Нарратология - Вольф Шмид
Шрифт:
Интервал:
Закладка:
Несмотря на то, что Петровский приписывает композиции художественное первенство, он, в отличие от Шкловского, признает за сюжетом собственную оформленность: «сюжет» есть «жизнь», но не жизнь в ее полном развертывании, а «преобразованная жизнь» (там же. С. 72):
...сюжет всегда есть преобразование жизни, как сырого материала. <...> И прежде всего сюжет есть отбор (там же).
Л. Выготский
Редукционизм, присущий формалистической дихотомии, т. е. концентрация на сюжете и пренебрежение фабулой, особенно отчетливо выявляется в квазиформалистских работах, в которых эти категории применяются к анализу произведений без аутентичного формалистского познавательного интереса, компенсирующего, в конечном счете, все редукции.
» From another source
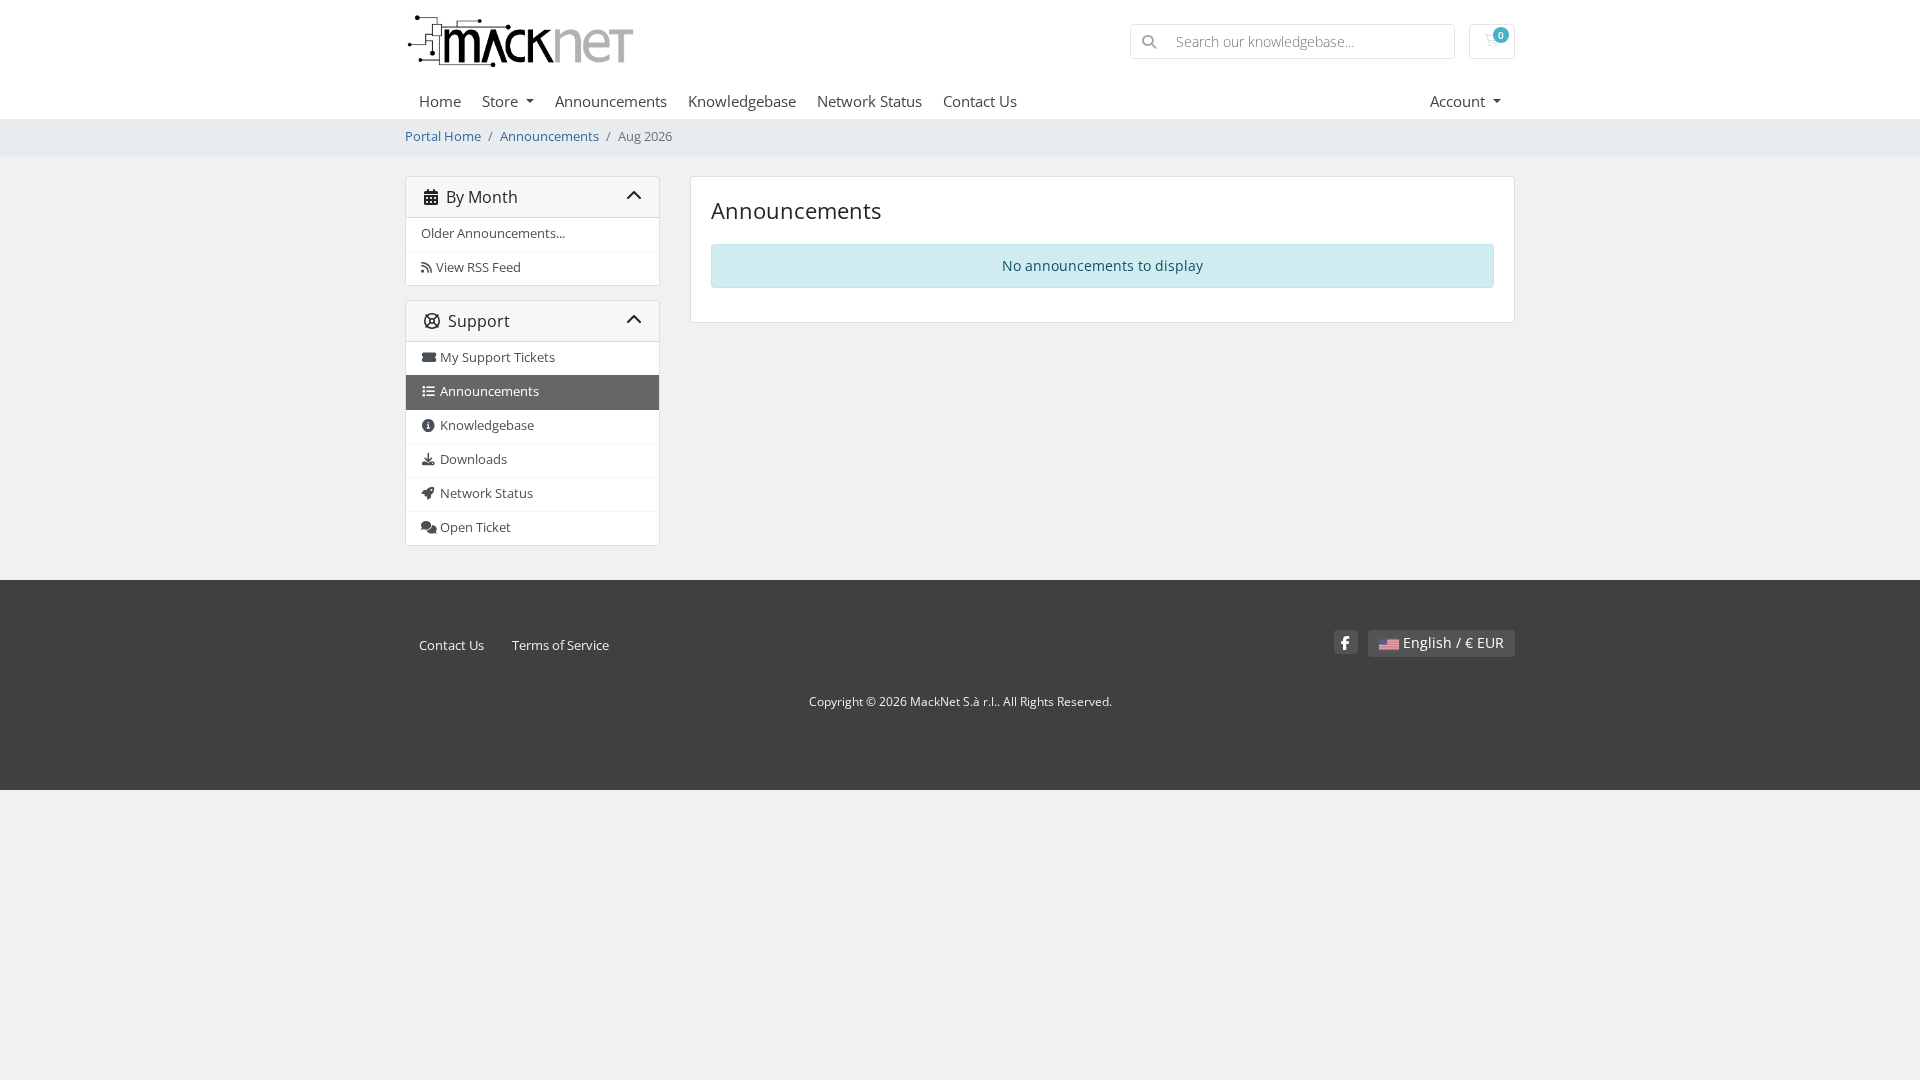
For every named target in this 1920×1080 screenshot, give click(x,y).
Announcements (611, 101)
Редукционизм дихотомии «фабула – сюжет» ясно обнаруживается в анализе Л. Выготского [1925: 187—208] бунинской новеллы «Легкое дыхание». В своих теоретических разработках Выготский [1925: 69—91] критикует и корректирует посылки формализма, распространяя понятие формы и художественного творчества на саму фабулу и акцентируя значение материала для эстетического действия художественного произведения[147]:
...самая тема или материал построения оказываются далеко не безразличными в смысле психологического действия целого художественного произведения [Выготский 1925: 80].
...самая диспозиция, то есть выбор подлежащих оформлению фактов, есть уже творческий акт <...> писатель, отбирая только нужные для него черты событий, сильнейшим образом перерабатывает и перестраивает жизненный материал [Выготский 1925: 206].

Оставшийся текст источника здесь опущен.